Geral: Oficialmente República do Chile, é um país da América do Sul, que ocupa uma longa e estreita faixa costeira encravada entre a cordilheira dos Andes e o oceano Pacífico. Faz fronteira ao norte com o Peru, a nordeste com a Bolívia, a leste com a Argentina e a Passagem de Drake, a ponta mais meridional do país. É um dos dois únicos países da América do Sul que não tem uma fronteira comum com o Brasil, além do Equador. O Chile, que até então parecia estar relativamente livre da instabilidade política e do surgimento de governos autoritários que atingiam o resto do continente sul-americano, suportou 17 anos de uma rígida ditadura militar (1973–1990), uma das mais sangrentas do século XX na América Latina, que matou mais de três mil pessoas.
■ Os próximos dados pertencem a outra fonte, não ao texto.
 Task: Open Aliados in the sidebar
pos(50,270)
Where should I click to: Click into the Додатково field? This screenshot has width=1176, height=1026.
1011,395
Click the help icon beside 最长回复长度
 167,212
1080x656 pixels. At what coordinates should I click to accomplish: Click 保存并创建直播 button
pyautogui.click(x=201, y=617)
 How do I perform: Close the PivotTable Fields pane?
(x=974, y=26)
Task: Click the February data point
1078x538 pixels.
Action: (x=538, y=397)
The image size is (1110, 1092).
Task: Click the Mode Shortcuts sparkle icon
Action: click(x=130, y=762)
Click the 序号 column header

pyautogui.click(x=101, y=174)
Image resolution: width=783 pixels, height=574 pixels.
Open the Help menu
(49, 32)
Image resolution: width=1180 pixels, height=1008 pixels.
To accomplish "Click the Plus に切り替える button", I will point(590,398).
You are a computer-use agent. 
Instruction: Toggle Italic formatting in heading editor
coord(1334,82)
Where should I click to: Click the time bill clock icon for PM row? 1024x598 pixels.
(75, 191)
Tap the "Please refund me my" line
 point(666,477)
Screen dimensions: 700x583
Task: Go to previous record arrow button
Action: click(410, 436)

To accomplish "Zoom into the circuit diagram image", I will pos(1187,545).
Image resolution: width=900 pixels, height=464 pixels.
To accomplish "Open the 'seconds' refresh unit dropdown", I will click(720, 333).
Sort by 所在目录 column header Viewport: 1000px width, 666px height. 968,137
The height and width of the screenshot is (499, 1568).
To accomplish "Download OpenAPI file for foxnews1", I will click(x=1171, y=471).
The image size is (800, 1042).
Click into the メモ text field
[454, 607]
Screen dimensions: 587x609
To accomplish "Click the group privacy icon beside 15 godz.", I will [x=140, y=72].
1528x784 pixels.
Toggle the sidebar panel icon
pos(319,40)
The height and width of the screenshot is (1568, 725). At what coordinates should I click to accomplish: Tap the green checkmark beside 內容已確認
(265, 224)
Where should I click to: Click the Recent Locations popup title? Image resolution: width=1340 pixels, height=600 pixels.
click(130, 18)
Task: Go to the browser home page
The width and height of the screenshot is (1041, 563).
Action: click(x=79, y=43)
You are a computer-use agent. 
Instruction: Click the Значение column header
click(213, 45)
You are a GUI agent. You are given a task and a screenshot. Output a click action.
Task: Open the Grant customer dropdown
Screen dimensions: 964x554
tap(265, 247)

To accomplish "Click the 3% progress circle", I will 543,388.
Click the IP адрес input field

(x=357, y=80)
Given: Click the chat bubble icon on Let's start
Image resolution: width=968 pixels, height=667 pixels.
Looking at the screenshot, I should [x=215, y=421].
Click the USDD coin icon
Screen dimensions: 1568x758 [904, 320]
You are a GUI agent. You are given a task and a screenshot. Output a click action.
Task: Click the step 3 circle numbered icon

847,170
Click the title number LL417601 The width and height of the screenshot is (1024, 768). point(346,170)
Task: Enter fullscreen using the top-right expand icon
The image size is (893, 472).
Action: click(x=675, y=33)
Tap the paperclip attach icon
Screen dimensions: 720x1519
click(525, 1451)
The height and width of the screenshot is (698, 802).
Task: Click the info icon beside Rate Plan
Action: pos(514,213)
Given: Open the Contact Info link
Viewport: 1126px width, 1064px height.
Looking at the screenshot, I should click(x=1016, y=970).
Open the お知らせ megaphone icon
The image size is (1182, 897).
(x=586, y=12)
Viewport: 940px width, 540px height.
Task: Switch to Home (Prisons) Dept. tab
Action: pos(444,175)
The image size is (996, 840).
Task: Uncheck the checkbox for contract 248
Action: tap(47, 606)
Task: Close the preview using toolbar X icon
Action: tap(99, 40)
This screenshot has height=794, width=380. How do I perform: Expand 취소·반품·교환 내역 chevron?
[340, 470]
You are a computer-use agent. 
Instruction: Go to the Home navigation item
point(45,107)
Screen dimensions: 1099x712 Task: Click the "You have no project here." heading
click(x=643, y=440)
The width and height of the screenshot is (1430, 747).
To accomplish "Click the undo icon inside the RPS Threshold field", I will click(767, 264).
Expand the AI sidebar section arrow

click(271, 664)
Sociedade e Meio Ambiente: A economia do Chile durante as décadas de 1970 e 1980 foi caracterizado por uma elevada e persistente hiperinflação e destaca-se por uma liberalização econômica durante a década de 1990. O cobre responde por metade das suas exportações. Não tem produção industrial com valor agregado. Carece de diversificação de produtos e por isso se concentra no cobre. Tem recursos energéticos muito limitados, o que tem sido um fator chave para o baixo crescimento econômico nos últimos anos. O país depende inteiramente de gás e petróleo estrangeiro, o que o torna muito vulnerável à variação dos preços internacionais e da disponibilidade desses recursos no mercado externo. 

Rio 92: A delegação do Chile mostrou-se preparada para cooperar ao máximo e se compromete a assumir e cumprir os compromissos exigidos para deter a deterioração da terra e alinhar o desenvolvimento ao uso racional e à conservação dos recursos naturais. Acreditam que a proteção ambiental não deve ser apresentada como um obstáculo ao desenvolvimento, mas como um dos elementos do desenvolvimento e que quando falamos em desenvolvimento sustentável, estamos pensando em crescimento econômico aliado a equidade social e preservação e cuidado dos recursos naturais. Foram compartilhadas, durante a Conferência, as questões levantadas pelo Presidente do Banco Interamericano de Desenvolvimento sobre os custos do desenvolvimento para cada país, baseados nas ideias de justiça e responsabilidade e na exigência de que as nações que têm mais recursos, porque alcançaram um nível mais elevado de desenvolvimento, muitas vezes usando indevidamente seus recursos naturais ou de outros, contribuam com mais recursos para permitir os investimentos ambientais necessários nos países em desenvolvimento.